▶ ACTION ITEM
A faithful copy of the data is the goal; set it down exactly, without the images.

▶ INFORMATION GIVEN
=== Begin Enclosure ===
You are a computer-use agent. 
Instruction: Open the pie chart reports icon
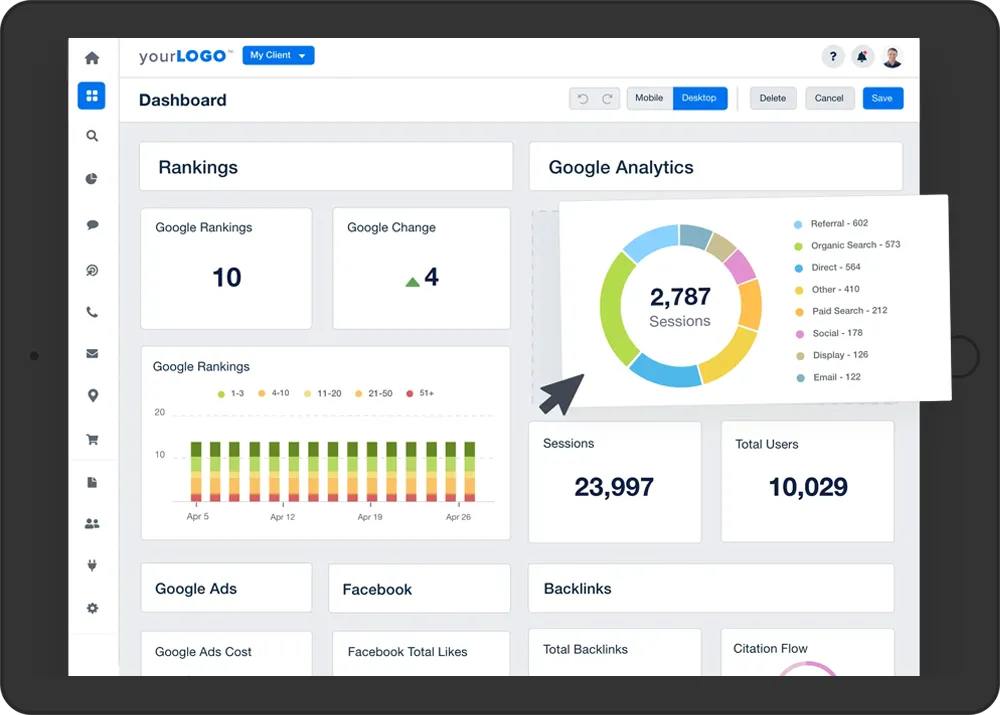tap(92, 179)
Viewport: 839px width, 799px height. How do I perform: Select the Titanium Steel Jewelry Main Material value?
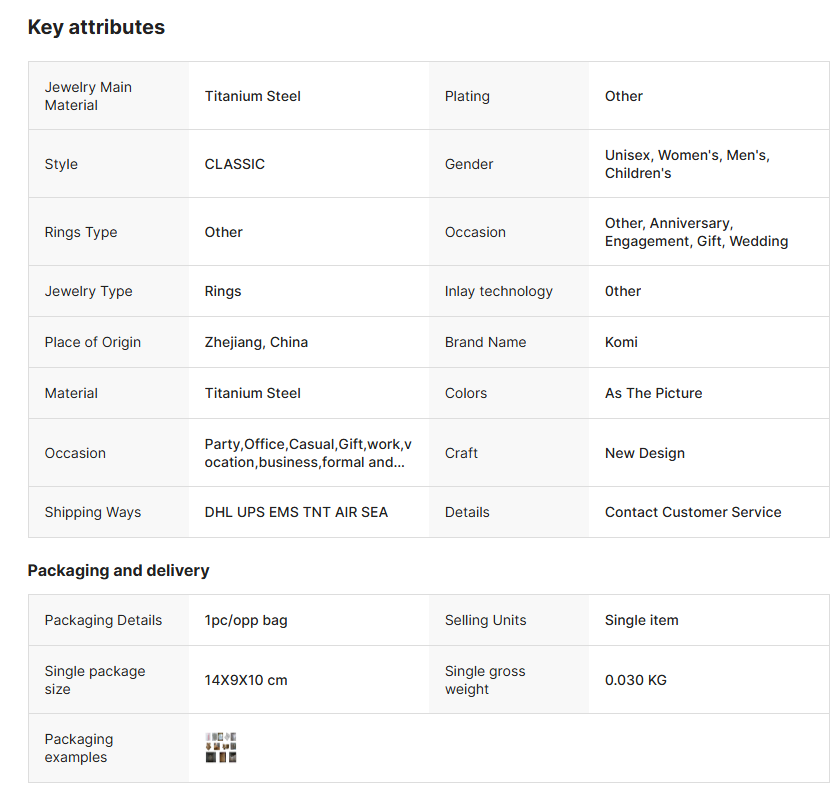click(253, 96)
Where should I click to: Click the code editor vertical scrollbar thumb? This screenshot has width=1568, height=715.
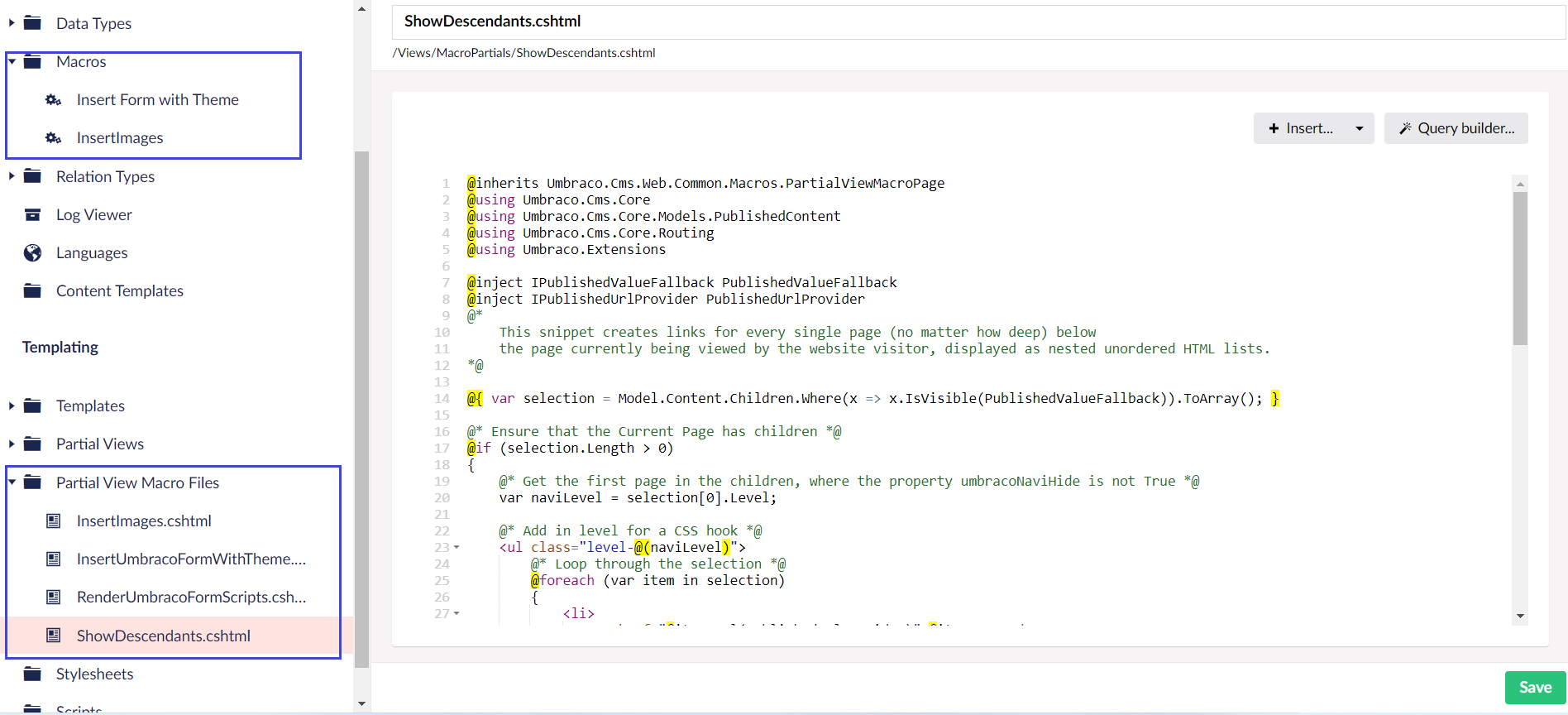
=== End Enclosure ===
▶ WRITTEN REPLY
You are a computer-use agent. 
Instruction: Open the pie chart reports icon
tap(92, 179)
Viewport: 839px width, 799px height. How do I perform: Select the Titanium Steel Jewelry Main Material value?
click(253, 96)
Where should I click to: Click the code editor vertical scrollbar thumb? This screenshot has width=1568, height=715.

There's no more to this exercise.